## Zadanie do wykonania:
Zaktualizuj fragment wpisu o wypadku fiata od słów „siemiano2013” aż do słów „blacha zamka(zawiasu)” włącznie. Zamień w nim „reflektor” na „lampa” i podaj cały ten fragment ponownie.

## Wybrany fragment:
........
Zobacz pełną wersję : witam, posiadam fiata brava1.2 po wypadku orzeczona szkoda całkowita, pomocy co robić?
siemiano2013
19-02-2014, 14:48
Witam, jestem tu nowy więc jak coś źle zrobiłem to wybaczcie :D
2 tyg temu miałem wypadek, jechałem na drodzę z pierwszeństwem i z prawej strony wyjechała mi pani która miała znak ustąp pierwszeństwa . Było ślisko na szczęście nie jechałem szybko . uderzyłem w zafirkę, na szczęście tylko ma wgniecione drzwi i przerysowany próg, ja niestety mam Widoczne uszkodzenia :
Zderzak przedni
przysłona góra
2x reflektor z kierunkowskazem
2x błotnik przedni
lewe nadkole wewnętrzne
osłona chłodnicy
pokrywa przednia
blacha zamka(zawiasu)
wspornik wzmocn.przedniego lewy
wspornk chłodnicy
wspornik poprz.,zewn
Wspornik poprz.,wewn
podłużnica część przednia lewa
Filtr powietrza kompletny
pokrywa filtru powietrza
przewód filtra powietrza
chłodnica
tunel wentylatora
dmuchawa kompletna
tłumik, tył
wnęka koła lewa
poj.przód
zderzak przednik/b
osłona chłodnicy
pas przedni wewnętrzny, część górna
pas przedni , wewnętrzny , część dolna
2x błotnik przedni kompletny l i p
pokrywa przednia
nadkole bez ściany czołowej lewe
drzwi przednie część dolna lewe i prawe
. orzekli szkodę całkowitą, zastanawiam się co robicć mam mętlik w głowie każdy mowi inaczej :D fiacik spalał 9 l benzyny , zastanawiałem się nad zmianą samochodu ale szkoda mi go :( Chciałem wstawić zdjęcie ale jeszcze nie ogarniam sorry . Proszę o pomoc może ktoś był w podobnej sytuacji . . .
........
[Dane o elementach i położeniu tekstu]
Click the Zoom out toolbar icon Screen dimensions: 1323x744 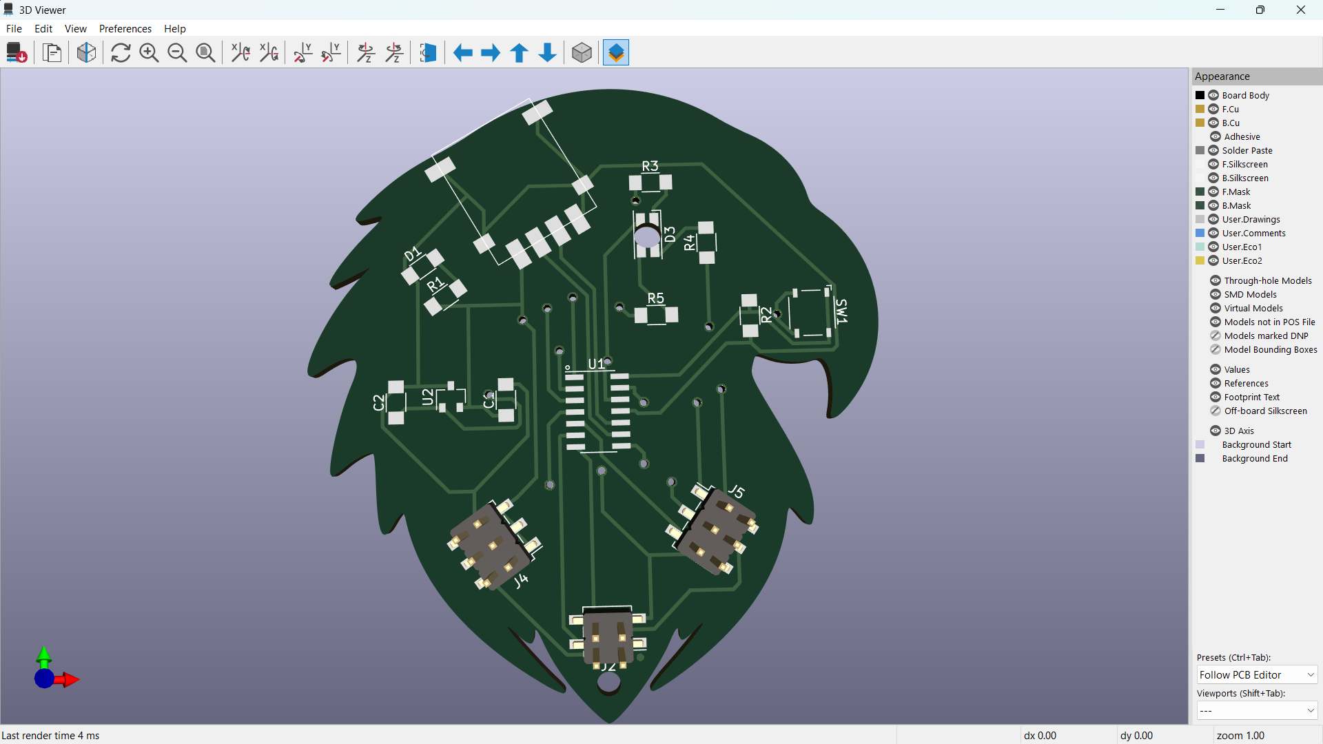(177, 53)
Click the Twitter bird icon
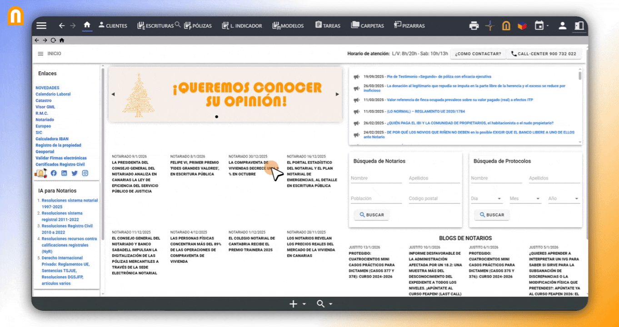The height and width of the screenshot is (327, 619). [75, 173]
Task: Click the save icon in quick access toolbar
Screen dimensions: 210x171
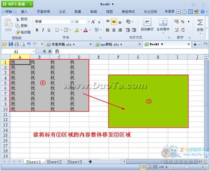Action: [11, 44]
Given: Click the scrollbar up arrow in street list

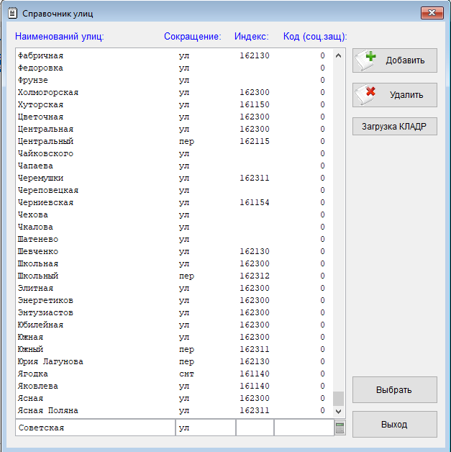Looking at the screenshot, I should [340, 55].
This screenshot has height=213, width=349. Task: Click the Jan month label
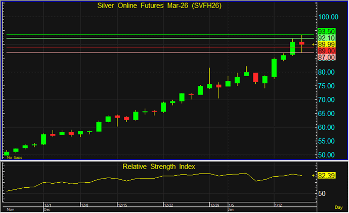[231, 209]
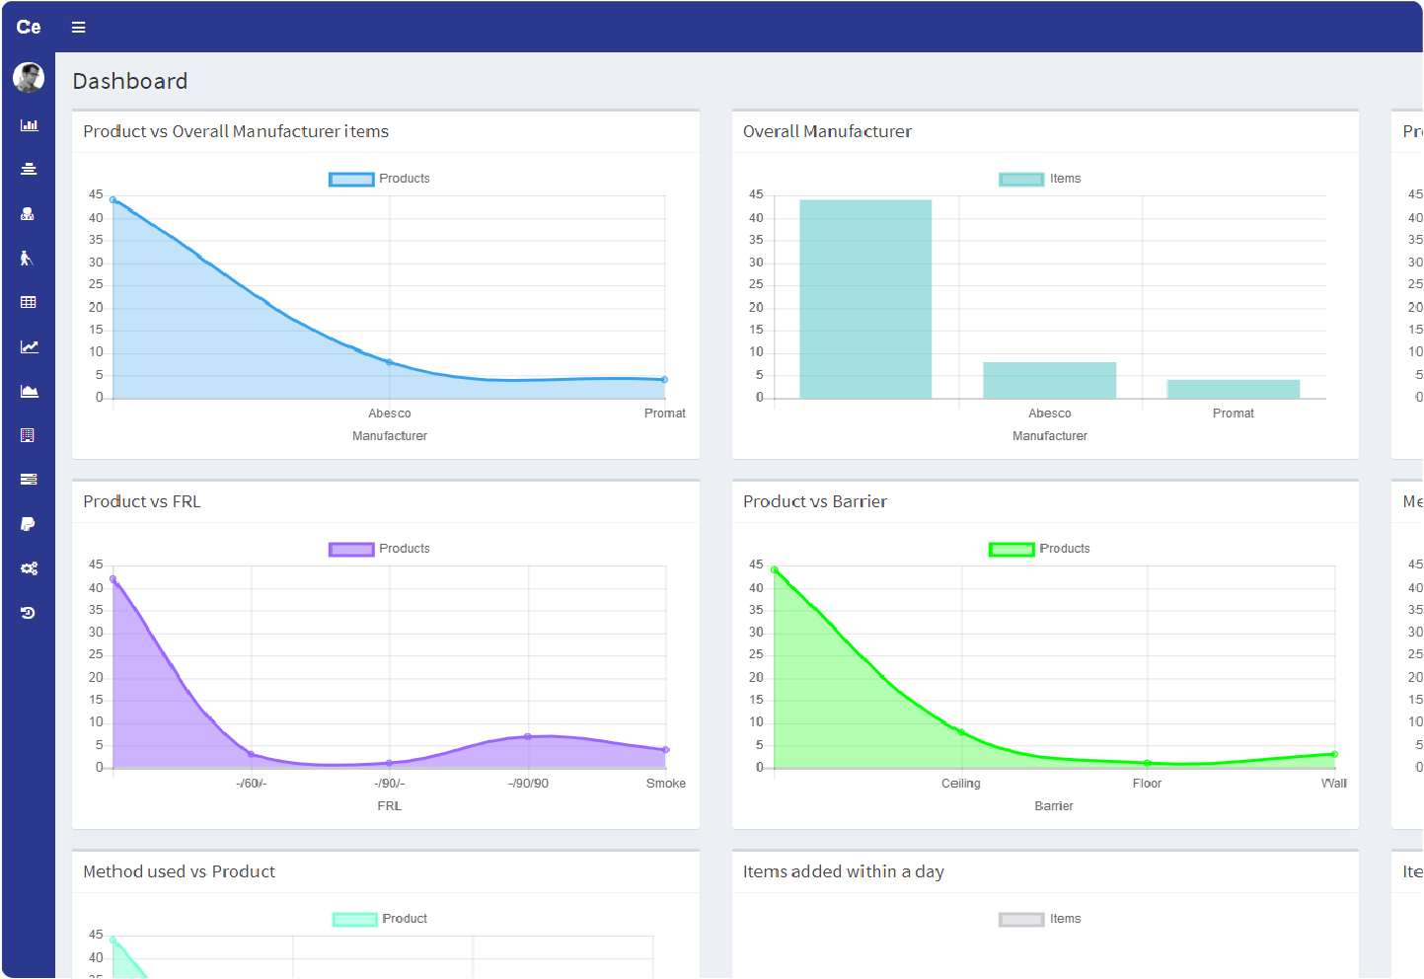The image size is (1424, 979).
Task: Click the area chart sidebar icon
Action: 29,391
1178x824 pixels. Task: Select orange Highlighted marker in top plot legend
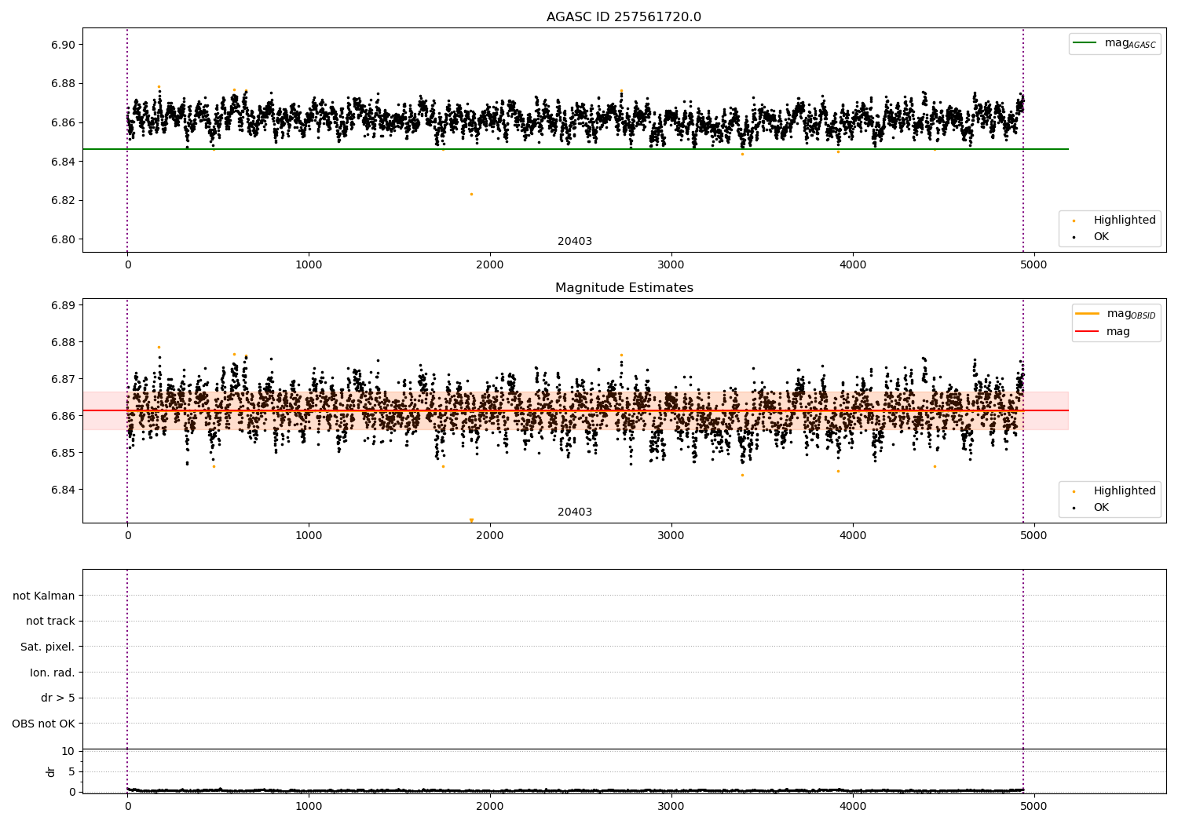(1074, 221)
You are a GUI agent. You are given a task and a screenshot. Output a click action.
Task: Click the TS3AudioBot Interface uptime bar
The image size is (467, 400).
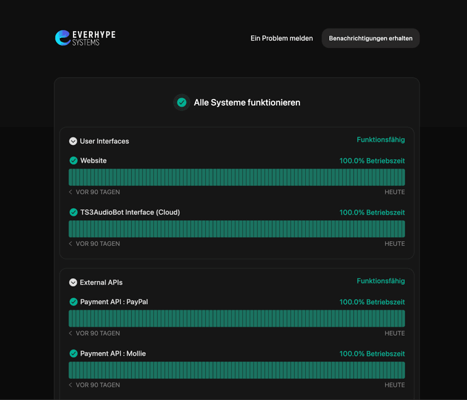[x=237, y=229]
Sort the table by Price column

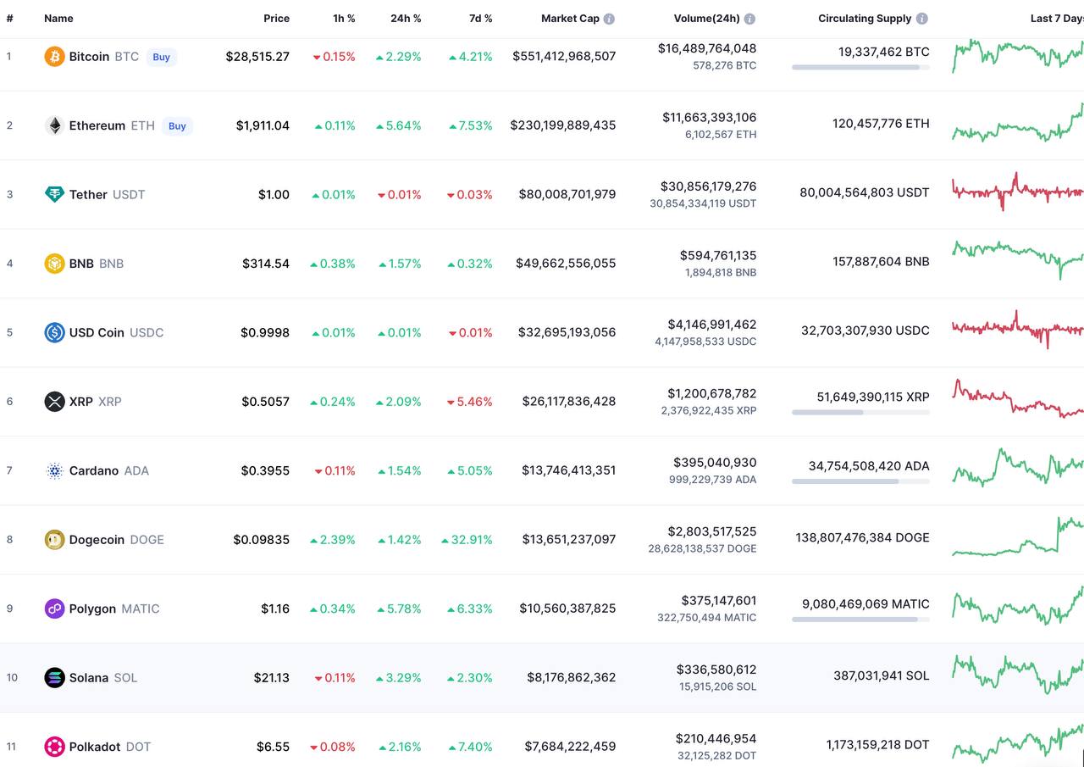[x=276, y=19]
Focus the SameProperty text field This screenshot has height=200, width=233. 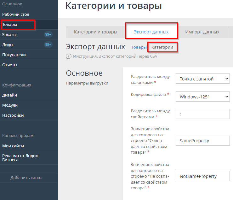(x=203, y=141)
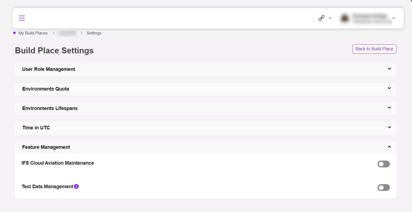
........
## Wynik zadania:
siemiano2013
19-02-2014, 14:48
Witam, jestem tu nowy więc jak coś źle zrobiłem to wybaczcie :D
2 tyg temu miałem wypadek, jechałem na drodzę z pierwszeństwem i z prawej strony wyjechała mi pani która miała znak ustąp pierwszeństwa . Było ślisko na szczęście nie jechałem szybko . uderzyłem w zafirkę, na szczęście tylko ma wgniecione drzwi i przerysowany próg, ja niestety mam Widoczne uszkodzenia :
Zderzak przedni
przysłona góra
2x lampa z kierunkowskazem
2x błotnik przedni
lewe nadkole wewnętrzne
osłona chłodnicy
pokrywa przednia
blacha zamka(zawiasu)